- EXERCISE BRIEF
Print the stretch of material from the line containing "This screenshot has height=338, width=533." through the line containing "Action: coord(342,251)", word for word, without the pictures.
— START INPUT FOR THIS TASK —
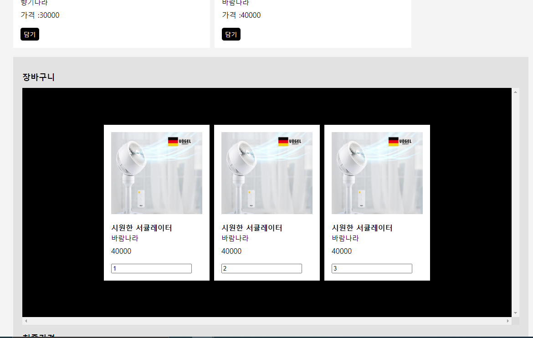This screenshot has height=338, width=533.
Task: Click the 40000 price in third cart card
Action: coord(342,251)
— END INPUT FOR THIS TASK —
— START INPUT FOR THIS TASK —
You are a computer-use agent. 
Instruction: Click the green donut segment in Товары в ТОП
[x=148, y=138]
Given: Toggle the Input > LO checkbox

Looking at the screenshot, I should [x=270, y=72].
— END INPUT FOR THIS TASK —
- THE ANSWER
This screenshot has height=338, width=533.
Task: Click the 40000 price in third cart card
Action: coord(342,251)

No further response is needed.